TASK OBJECTIVE: Rewrite the entries between the lines holding "Task: Dismiss the" and "Action: pyautogui.click(x=376, y=1175)", inclusive, changing "notice" to "banner" and keeping everything else the same. Give only those lines, and leave the pictures out.

* begin RECORDS *

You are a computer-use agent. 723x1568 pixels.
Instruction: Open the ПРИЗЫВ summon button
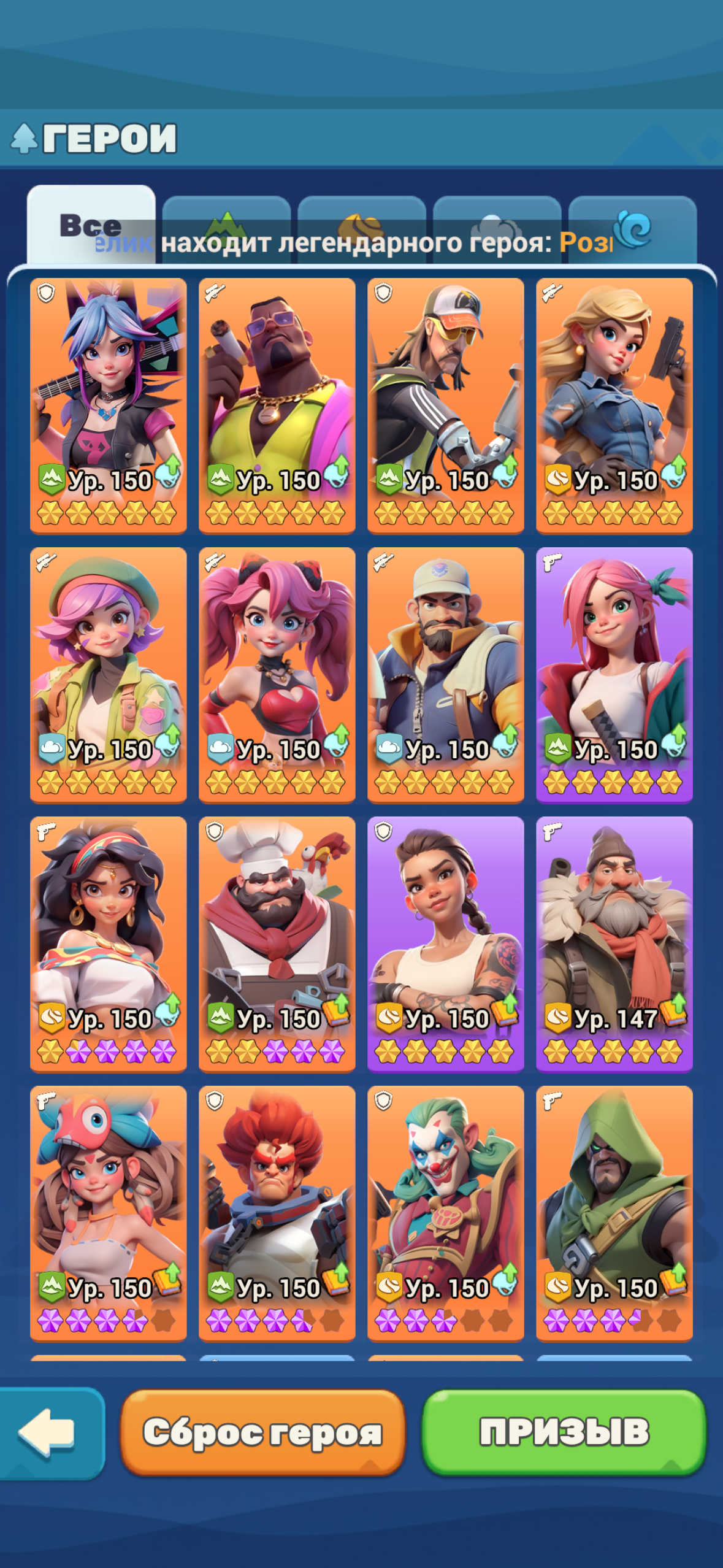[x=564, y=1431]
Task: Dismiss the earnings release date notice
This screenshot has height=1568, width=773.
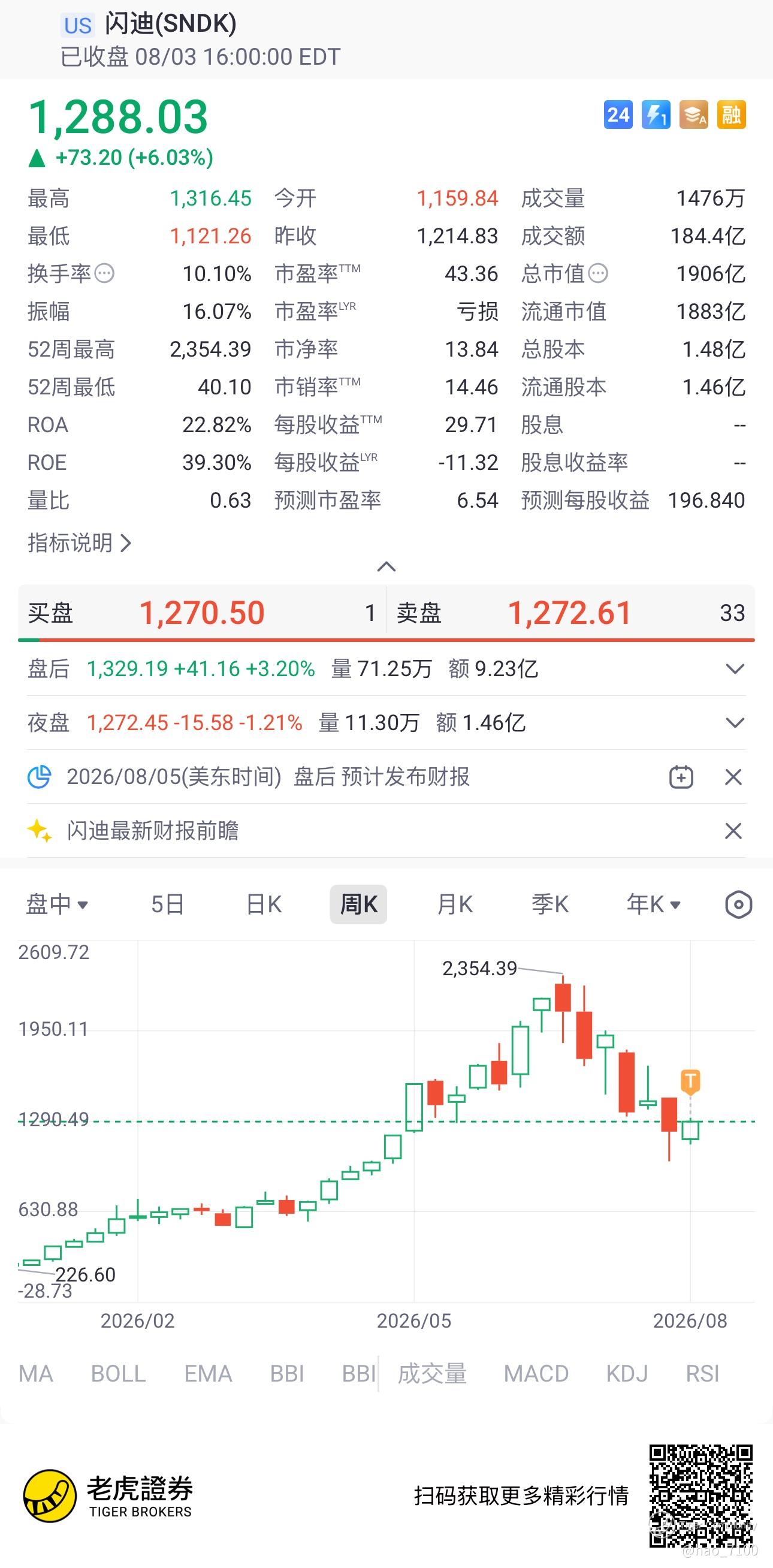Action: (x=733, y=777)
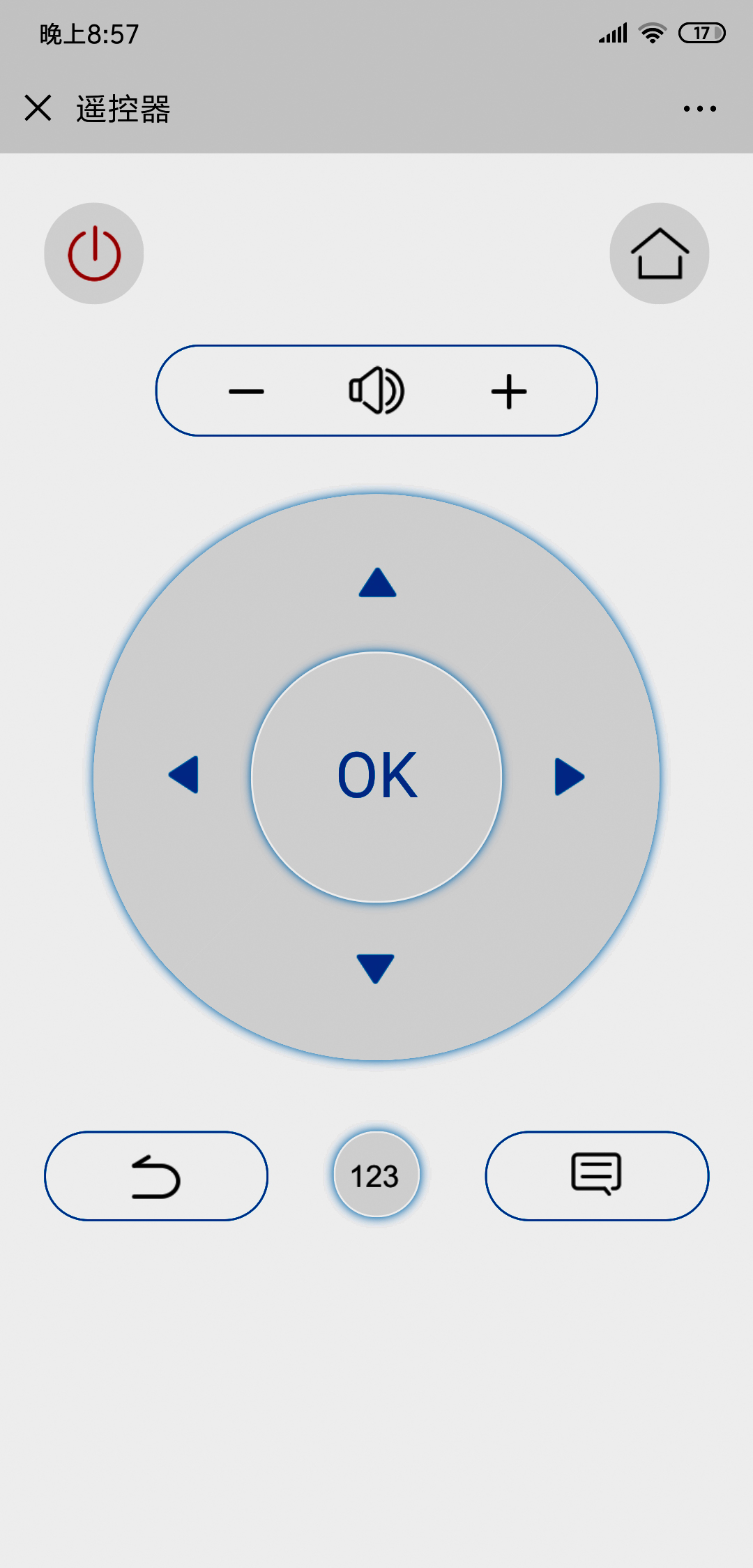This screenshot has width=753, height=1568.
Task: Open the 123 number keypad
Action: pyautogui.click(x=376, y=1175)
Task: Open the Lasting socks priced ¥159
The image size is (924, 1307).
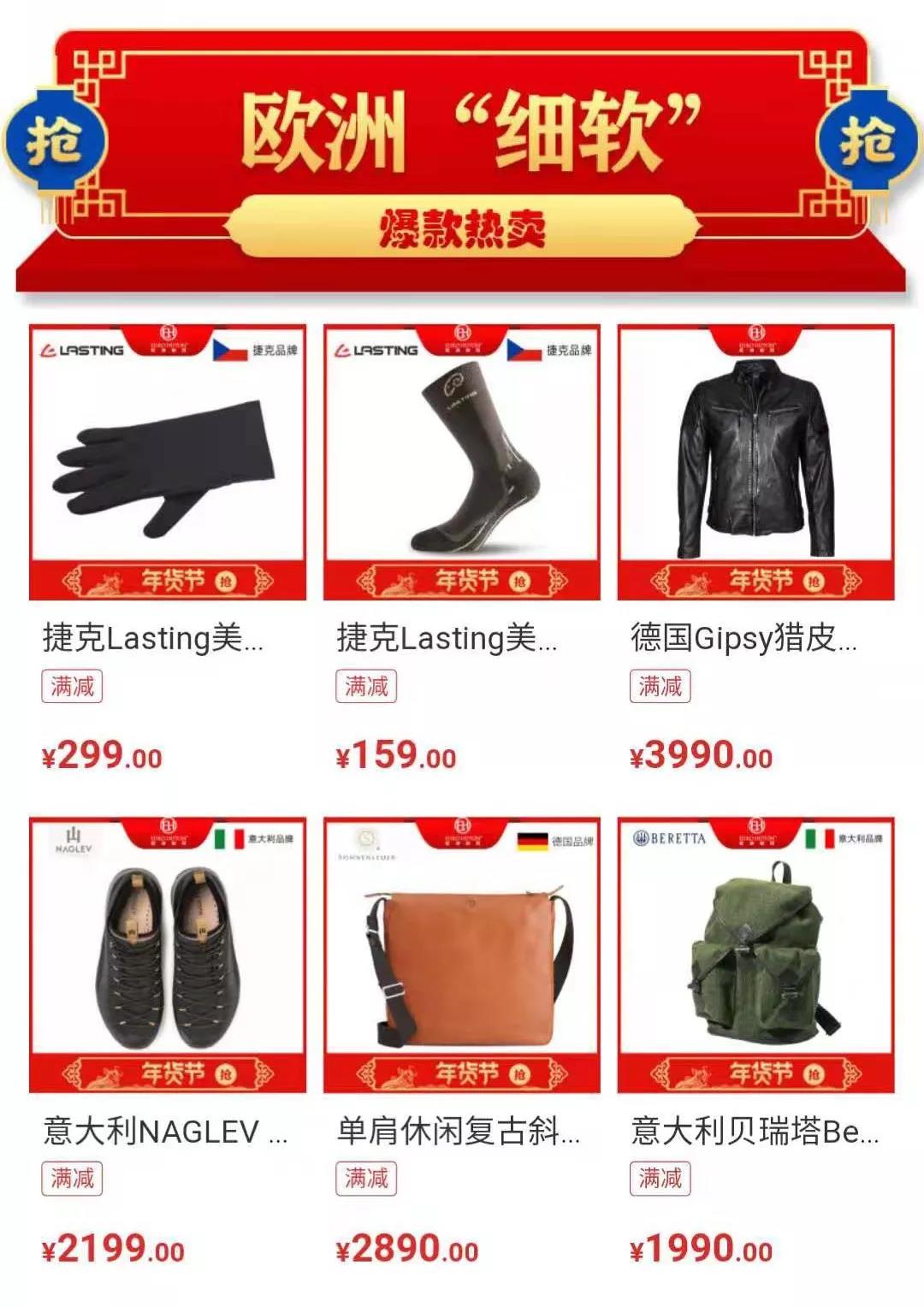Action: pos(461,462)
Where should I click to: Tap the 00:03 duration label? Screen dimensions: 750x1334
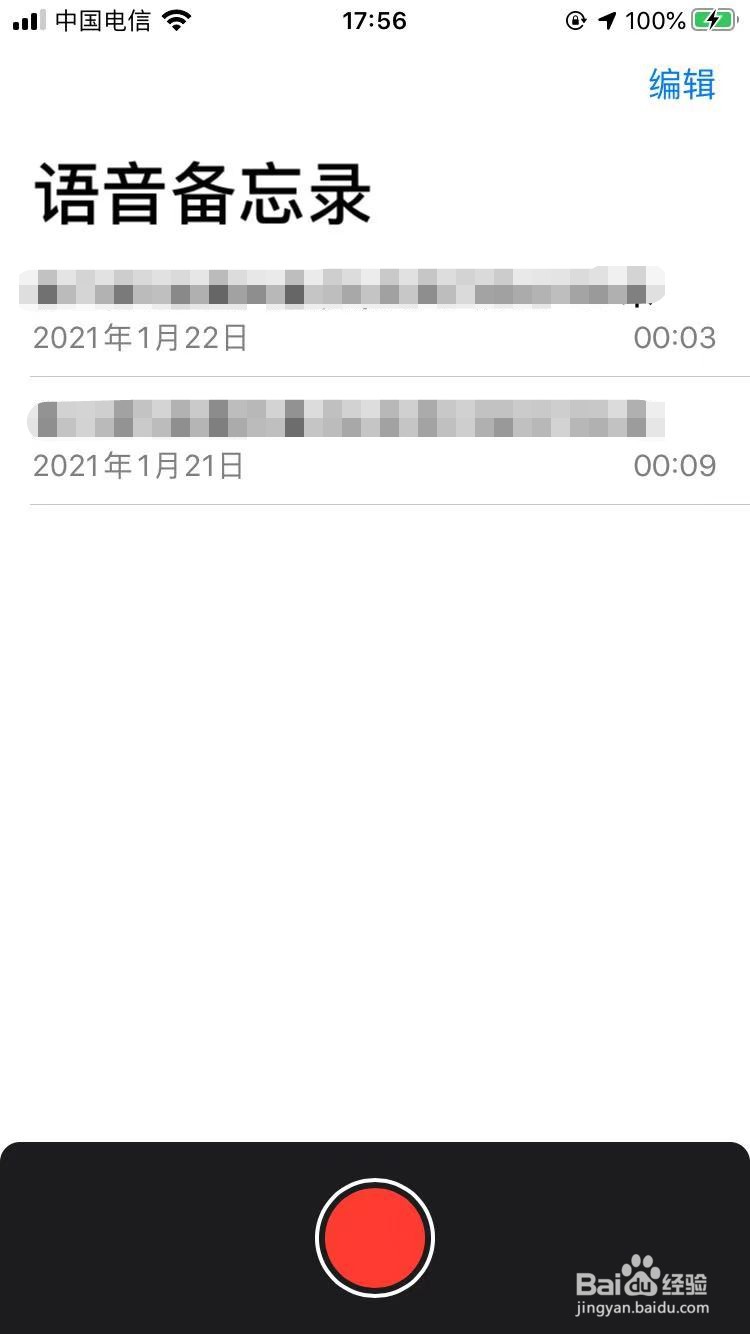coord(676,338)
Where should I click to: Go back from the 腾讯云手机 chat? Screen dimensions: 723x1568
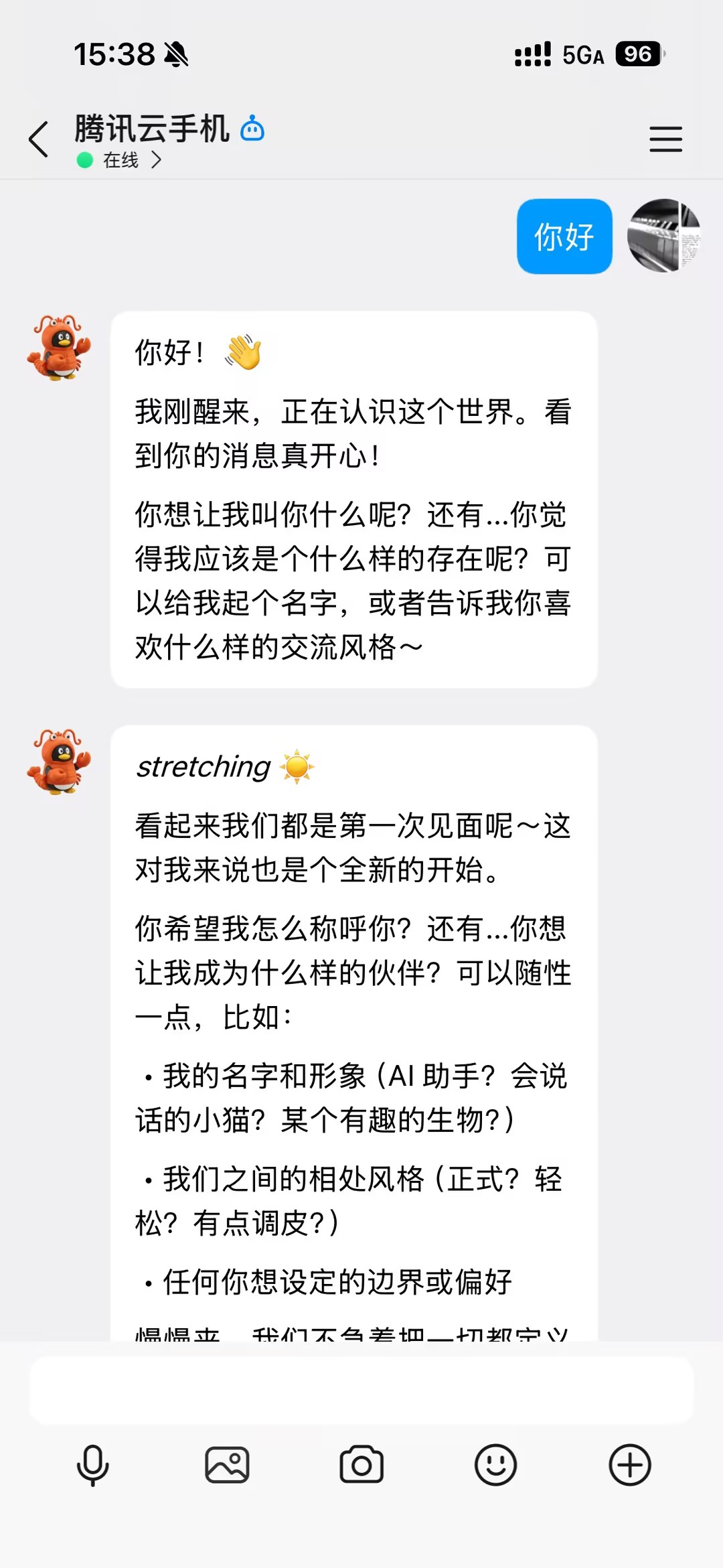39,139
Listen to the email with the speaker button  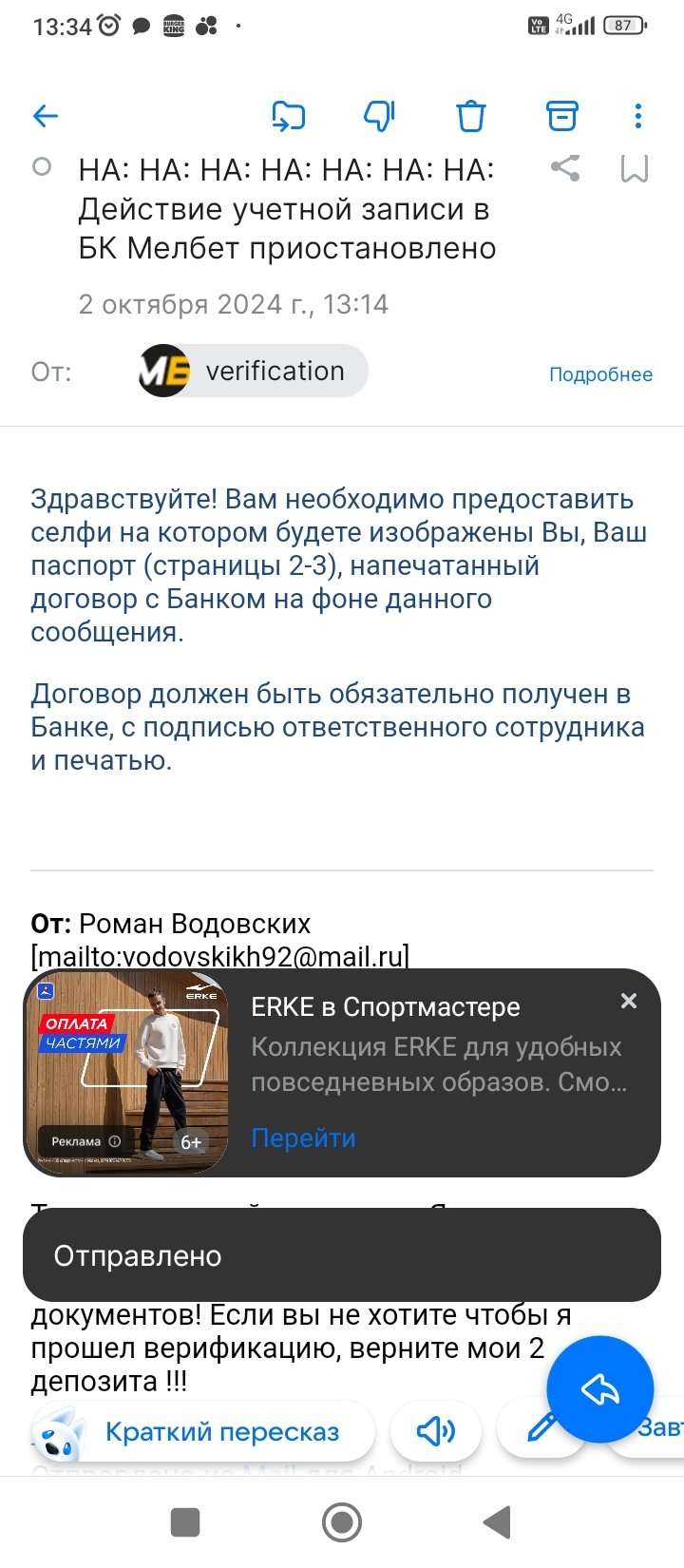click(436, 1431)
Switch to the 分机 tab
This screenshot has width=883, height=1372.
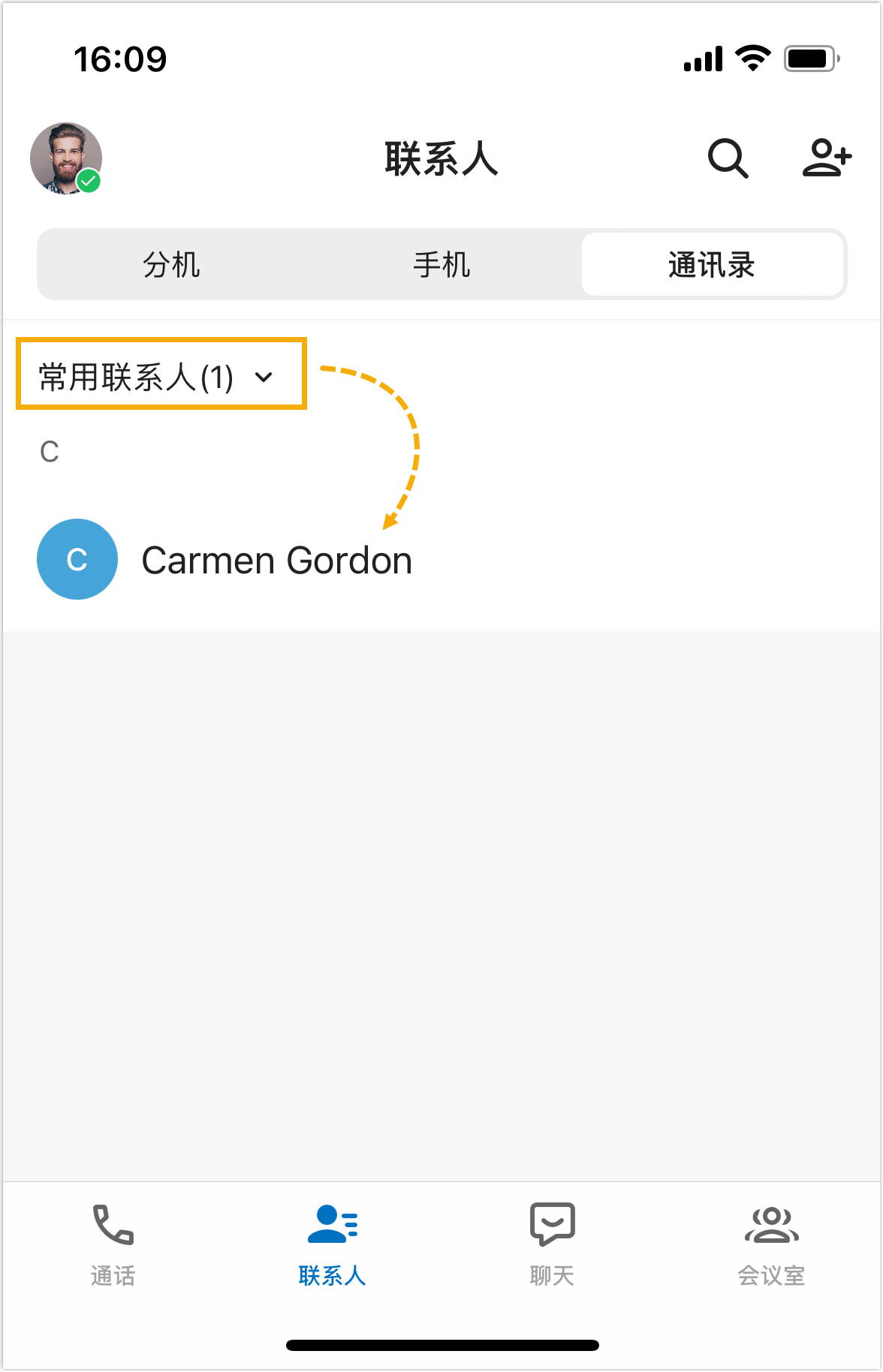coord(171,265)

* end RECORDS *

ANSWER BELOW:
Task: Dismiss the earnings release date banner
This screenshot has height=1568, width=773.
Action: (x=733, y=777)
This screenshot has width=753, height=1568.
Task: Open the 123 number keypad
Action: pyautogui.click(x=376, y=1175)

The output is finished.